For our data, χ² = 0.1978 is quite small, suggesting the observed difference is consistent with chance.

Important Consideration: Yates’ Continuity Correction

The Problem

The chi-square test approximates a discrete distribution (the actual data) with a continuous distribution (the χ² distribution). For small sample sizes or 2×2 tables, this can overestimate statistical significance.

The Solution: Yates’ Correction

Yates’ continuity correction adjusts the chi-square formula to be more conservative:

\[\chi^2_{\text{Yates}} = \sum_{\text{all cells}} \frac{(|O - E| - 0.5)^2}{E}\]

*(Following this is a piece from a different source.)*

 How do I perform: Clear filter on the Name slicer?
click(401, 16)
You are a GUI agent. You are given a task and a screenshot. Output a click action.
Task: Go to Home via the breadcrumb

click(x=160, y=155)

The correction subtracts 0.5 from the absolute difference before squaring, reducing the chi-square statistic.

When to Use It

Use correction: For 2×2 tables, especially with small expected frequencies (< 5 in any cell)
Don’t use correction: For larger tables or when expected frequencies are all reasonably large

Important Note on Software Defaults

Be careful with default values in statistical software! Many implementations (including SciPy’s chi2_contingency) apply Yates’ correction by default for 2×2 tables. You may need to explicitly disable it (correction=False) to get the uncorrected test.